Make light to me the world's oppressive weight,
And hide my failings from the people's hate,
And grant me peace to-day, and on the morrow
Deal with me as Thy mercy may dictate!


Souls that are well informed of this world's state,
Its weal and woe with equal mind await:
For, be it weal we meet, or be it woe,
The weal doth pass, and woe too hath its date.


Lament not fortune's want of constancy,
But up! and seize her favors ere they fee;
If fortune always cleaved to other men,
How could a turn of luck have come to thee?


Chief of old friends! harken to what I say,
Let not heaven's treacherous wheel your heart dismay;
But rest contented in your humble nook,
And watch the games that wheel is wont to play.


Hear now Khayyam's advice, and bear in mind,
Consort with revelers, though they be maligned,
Cast down the gates of abstinence and prayer,
Yea, drink, and even rob, but, oh! be kind!


This world a body is, and God its soul,
And angels are its senses, who control
Its limbs--the creatures, elements, and spheres;
The One is the sole basis of the whole.


Last night that idol who enchants my heart,
With true desire to elevate my heart,
Gave me his cup to drink; when I refused,
He said, "Oh, drink to gratify my heart!"

Would'st thou have fortune bow her neck to thee,
Make it thy care to feed thy soul with glee;
And hold a creed like mine, which is to drain
The cup of wine, not that of misery.


Though you survey, O my enlightened friend,
This world of vanity from end to end,
You will discover there no other good
Than wine and rosy cheeks, you may depend!


Last night upon the river bank we lay,
I with my wine-cup, and a maiden gay,
So bright it shone, like pearl within its shell,
The watchman cried, "Behold the break of day!"


Have you no shame for all the sins you do,
Sins of omission and commission, too?
Suppose you gain the world, you can but leave it,
You can not carry it away with you!


In a lone waste I saw a debauchee,
He had no home, no faith, no heresy,
No God, no truth, no law, no certitude;
Where in this world is man so bold as he?

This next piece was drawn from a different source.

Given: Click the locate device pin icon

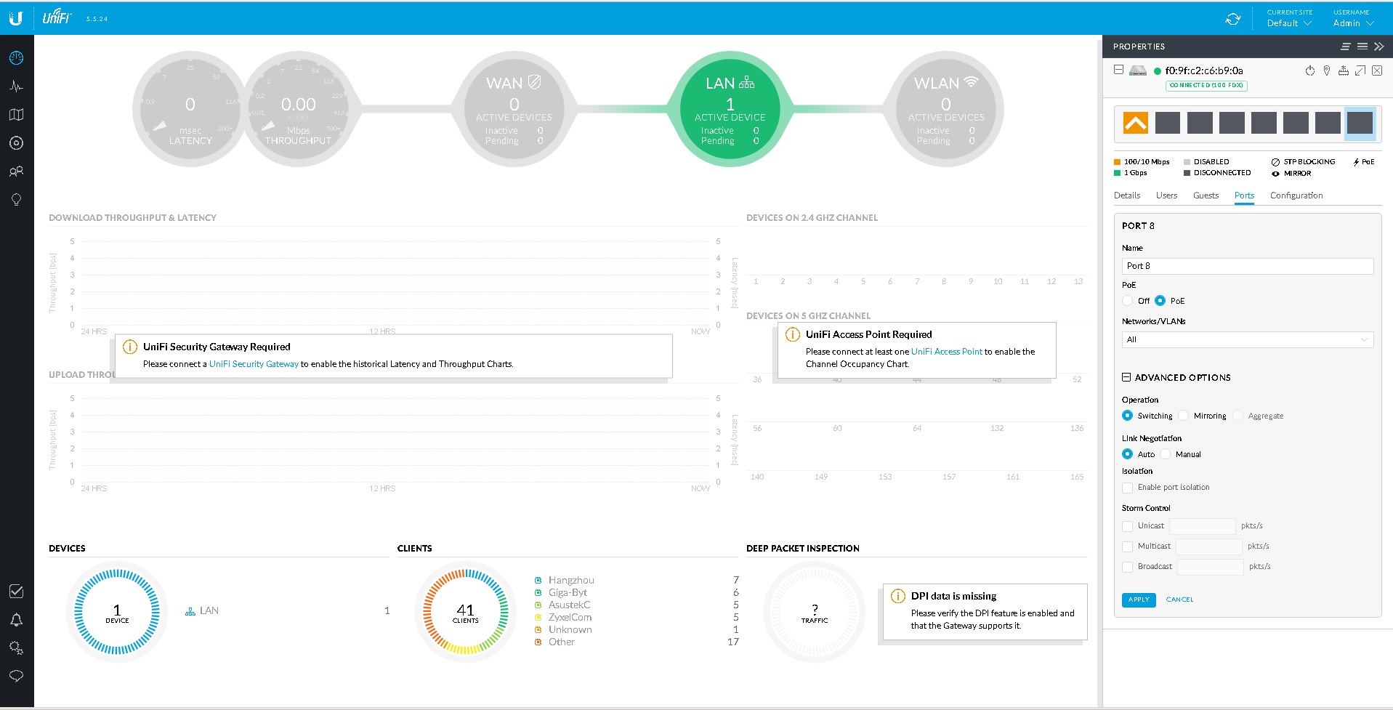Looking at the screenshot, I should (1326, 70).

Some look for truth in creeds, and forms, and rules;
Some grope for doubts or dogmas in the schools;
But from behind the veil a voice proclaims,
"Your road lies neither here nor there, O fools. "

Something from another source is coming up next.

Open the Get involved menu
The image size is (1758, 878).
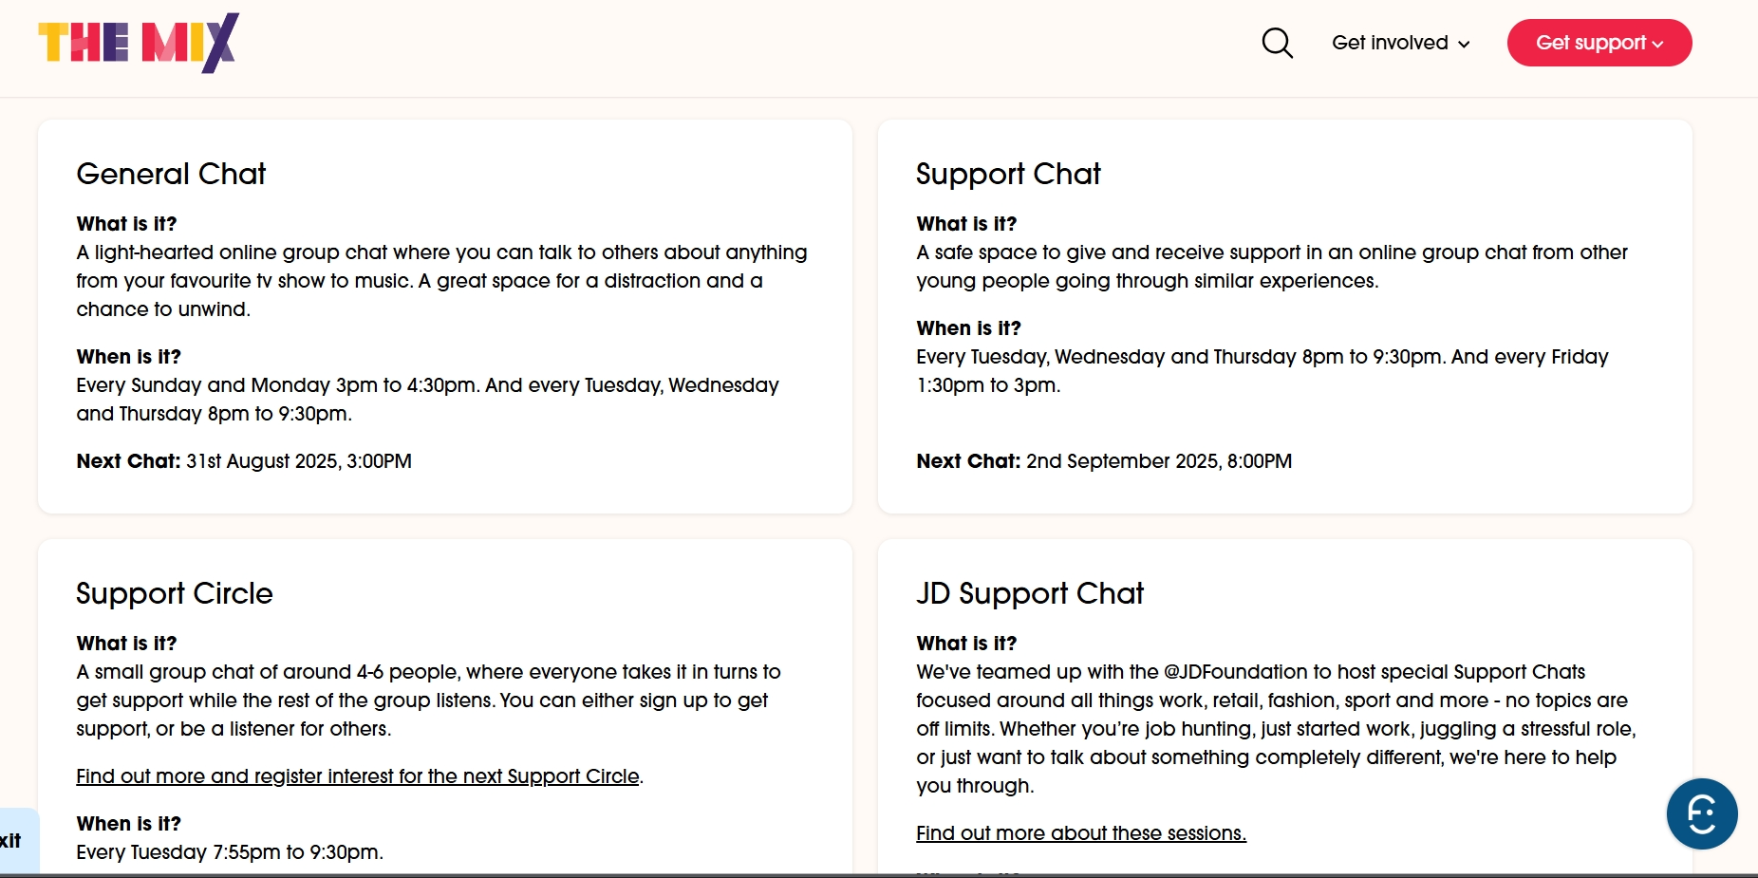[1400, 43]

In heaven is seen the bull we name Parwin,
Beneath the earth another lurks unseen;
And thus to wisdom's eyes mankind appear
A drove of asses, two great bulls between!


The people say, "Why not drink somewhat less?
What reasons have you for such great excess? "
First, my Love's face, second, my morning draught;
Can there be clearer reasons, now confess?


Had I the power great Allah to advise,
I'd bid him sweep away this earth and skies,
And build a better, where, unclogged and free,
The clear soul might achieve her high emprise.


This silly sorrow-laden heart of mine
Is ever pining for that love of mine;
When the Cupbearer poured the wine of love,
With my heart's blood he filled this cup of mine!


To drain the cup, to hover round the fair,
Can hypocritic arts with these compare?
If all who love and drink are going wrong,
There's many a wight of heaven may well despair!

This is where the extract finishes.